Turn everything from the start of the data down to and including the line containing "coordinates (689, 615)." into a numbered list, skipping blank lines. Leave the pictures out.

=-=-=

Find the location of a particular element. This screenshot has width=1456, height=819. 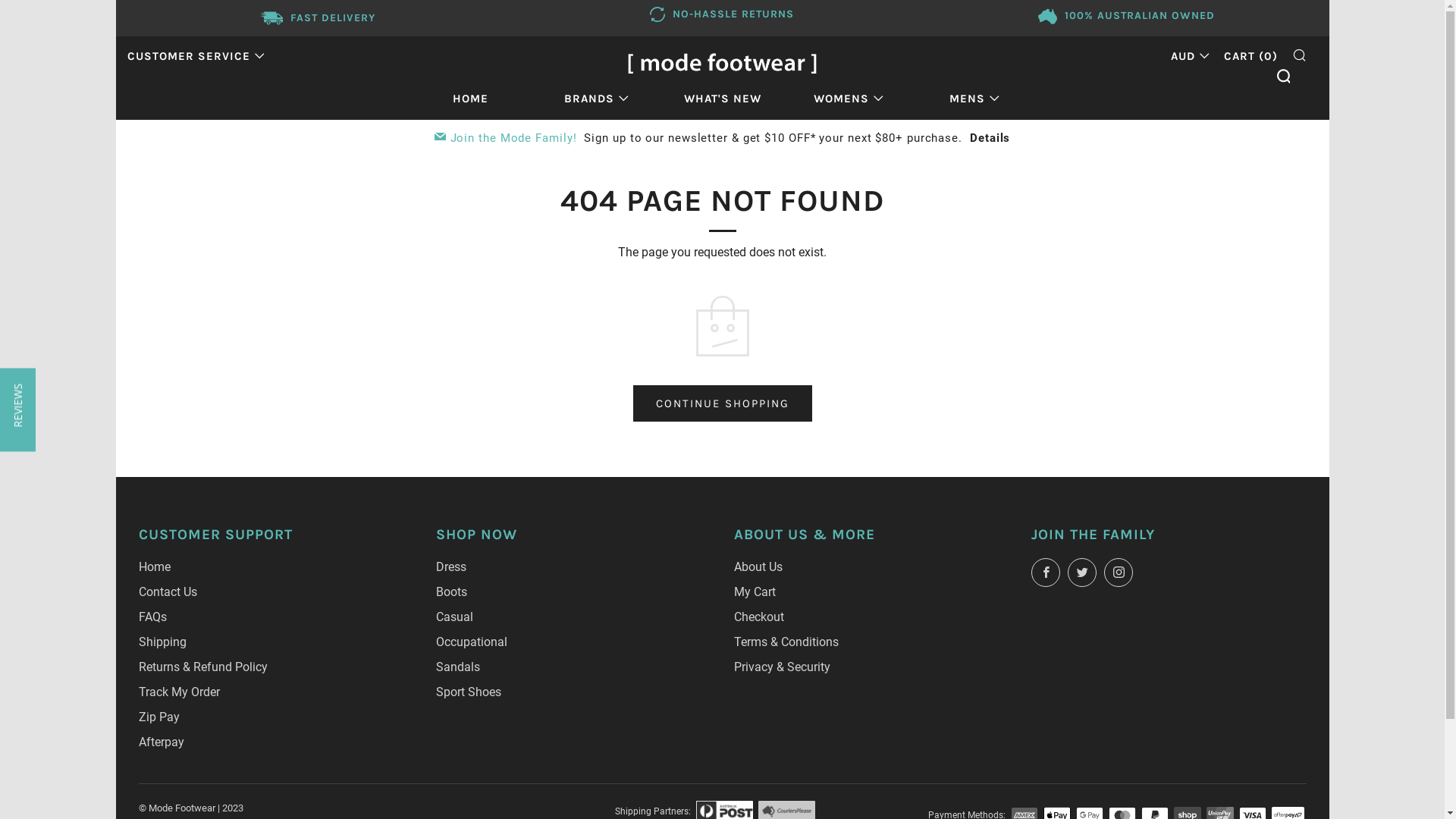

'Casual' is located at coordinates (453, 617).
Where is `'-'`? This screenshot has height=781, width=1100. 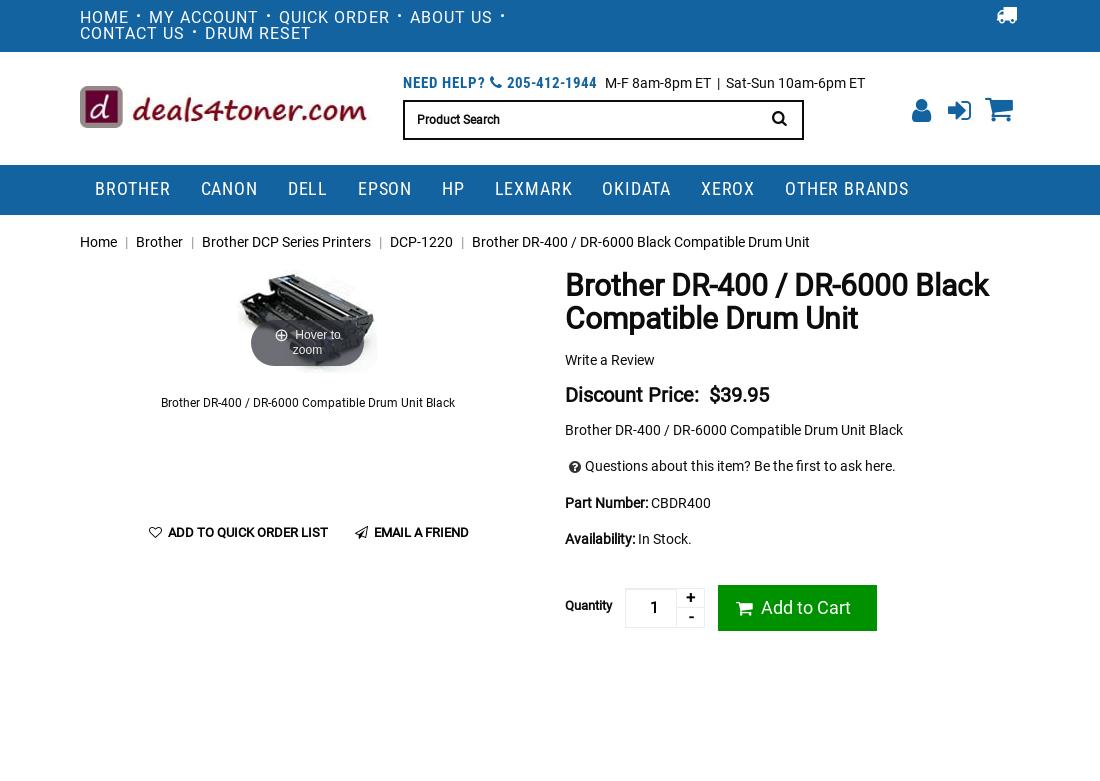
'-' is located at coordinates (689, 615).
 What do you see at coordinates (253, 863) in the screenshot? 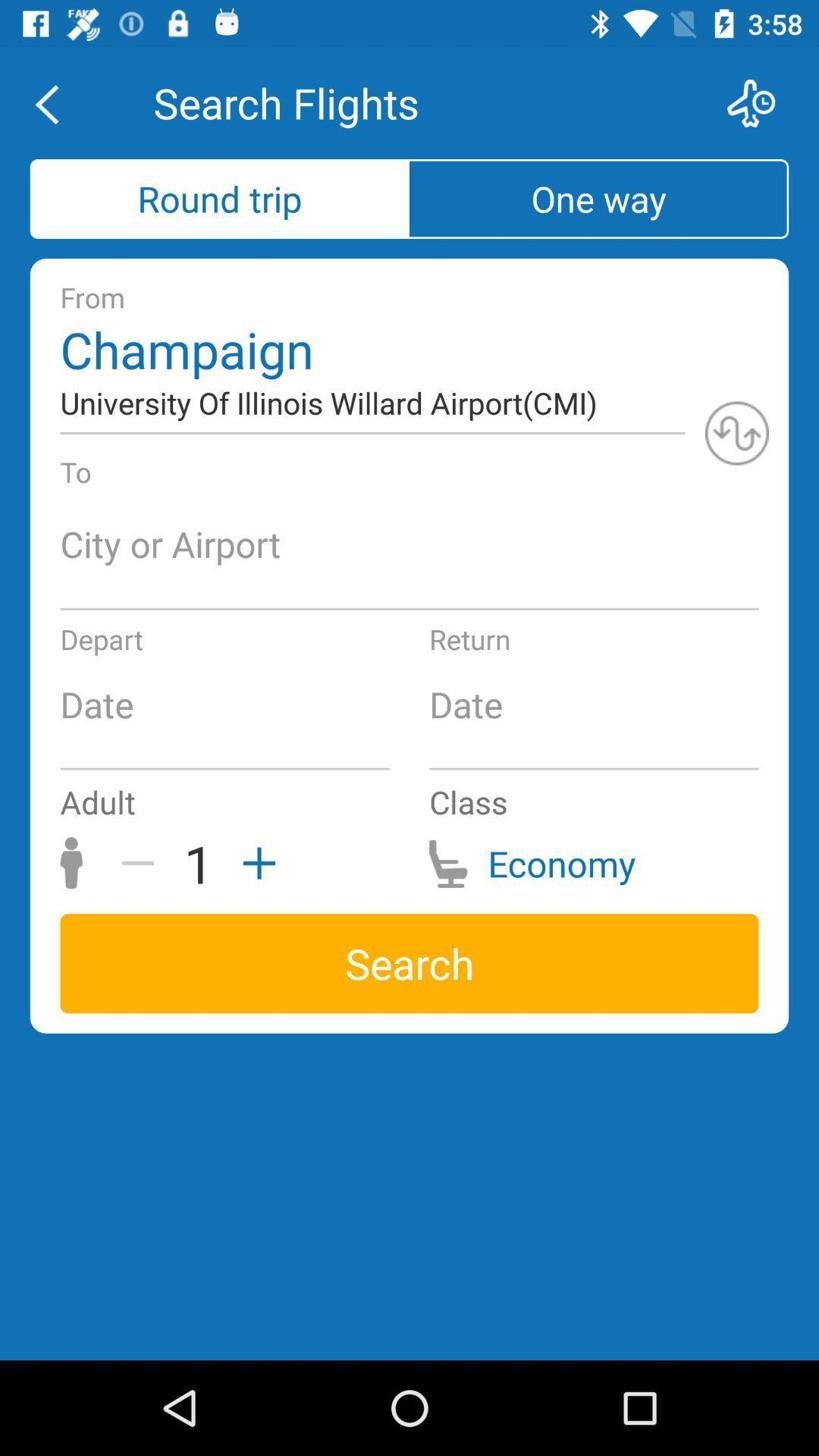
I see `option` at bounding box center [253, 863].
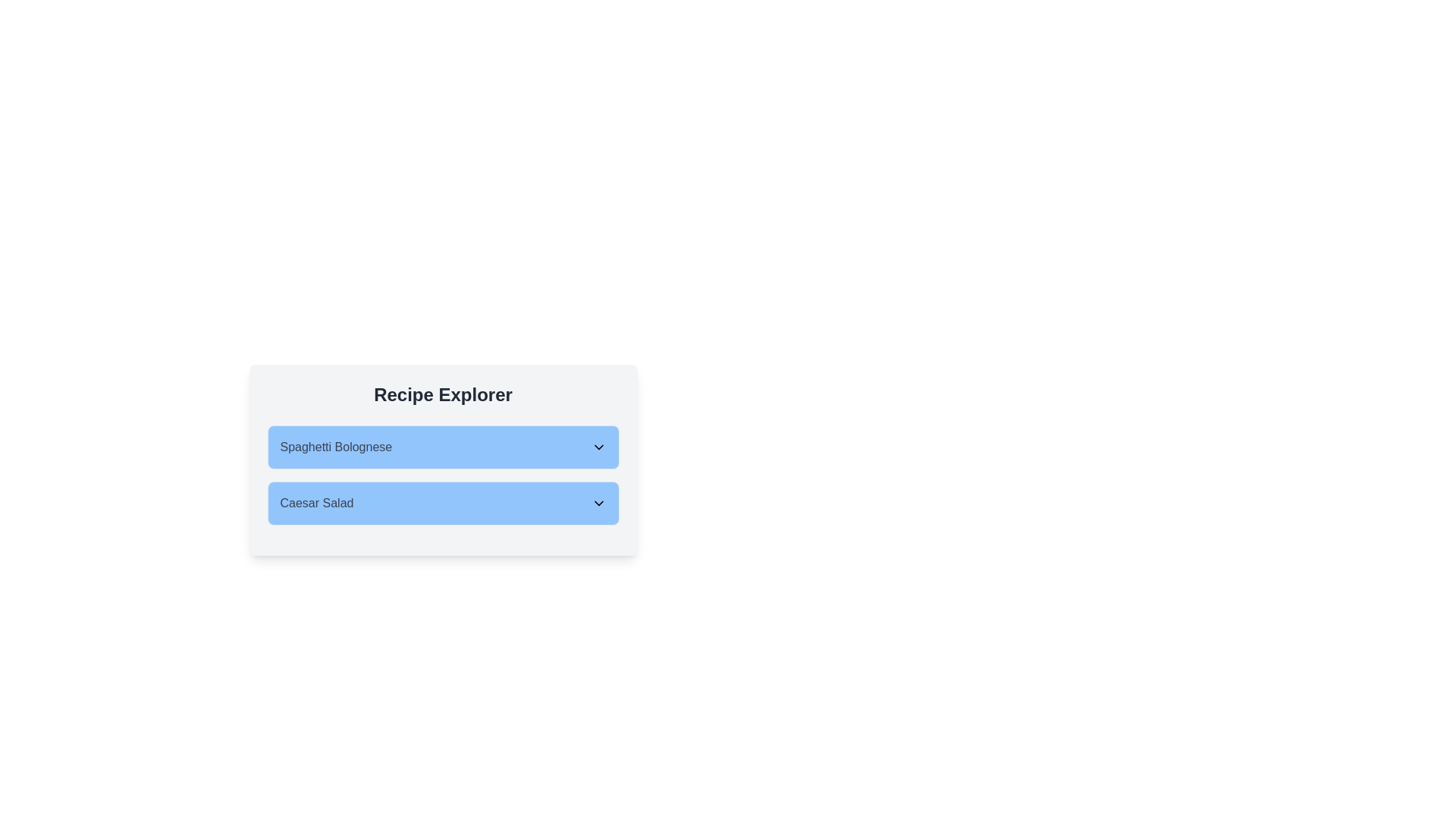 Image resolution: width=1456 pixels, height=819 pixels. What do you see at coordinates (442, 447) in the screenshot?
I see `the first item in the dropdown list labeled 'Spaghetti Bolognese'` at bounding box center [442, 447].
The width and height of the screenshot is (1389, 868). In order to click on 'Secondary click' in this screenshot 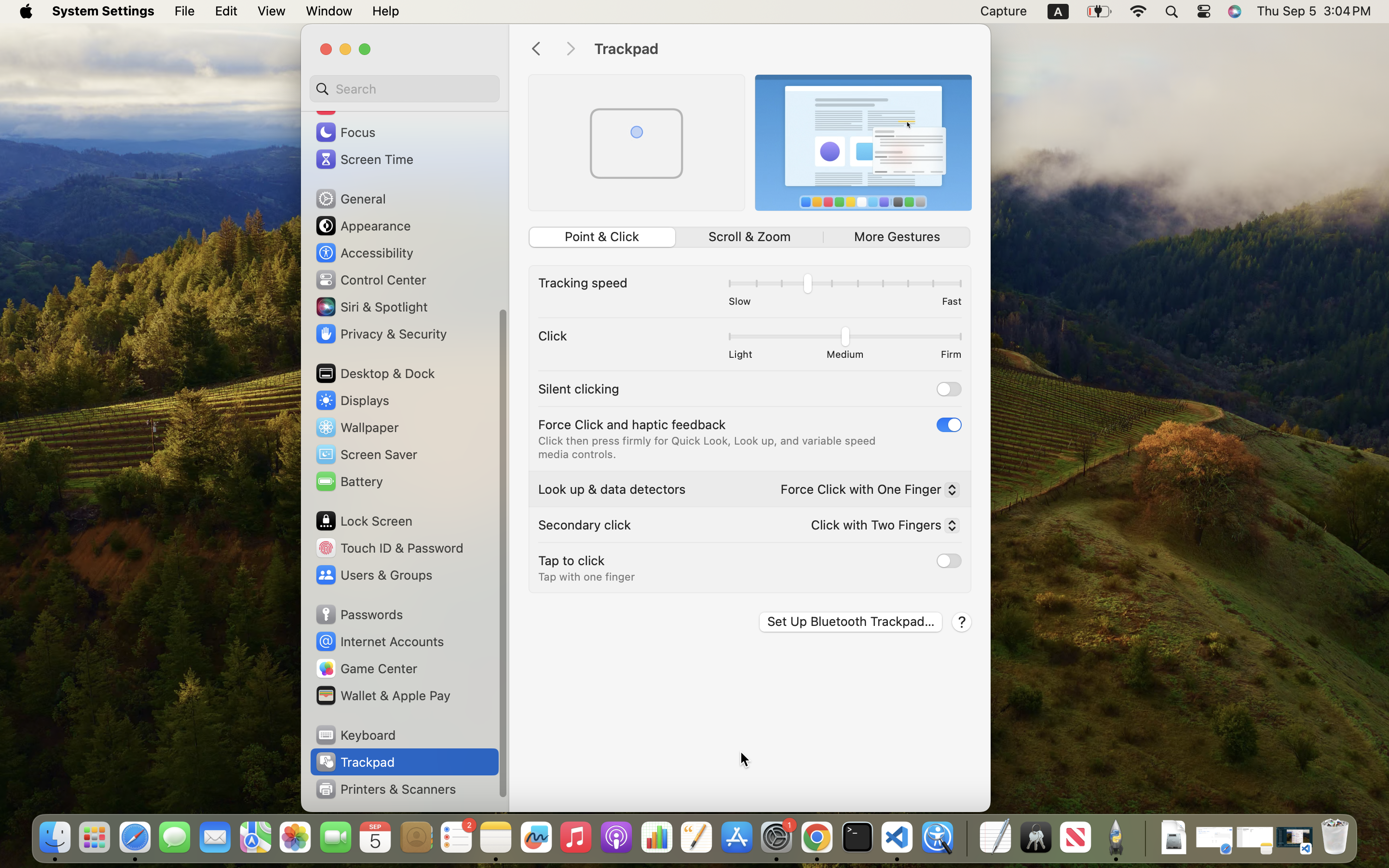, I will do `click(584, 524)`.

=-=-=

### Correct output
1. Find the location of a particular element. This screenshot has width=1456, height=819. 
2. 'Casual' is located at coordinates (453, 617).
3. Where is `'-'`? This screenshot has height=781, width=1100. 
4. '-' is located at coordinates (689, 615).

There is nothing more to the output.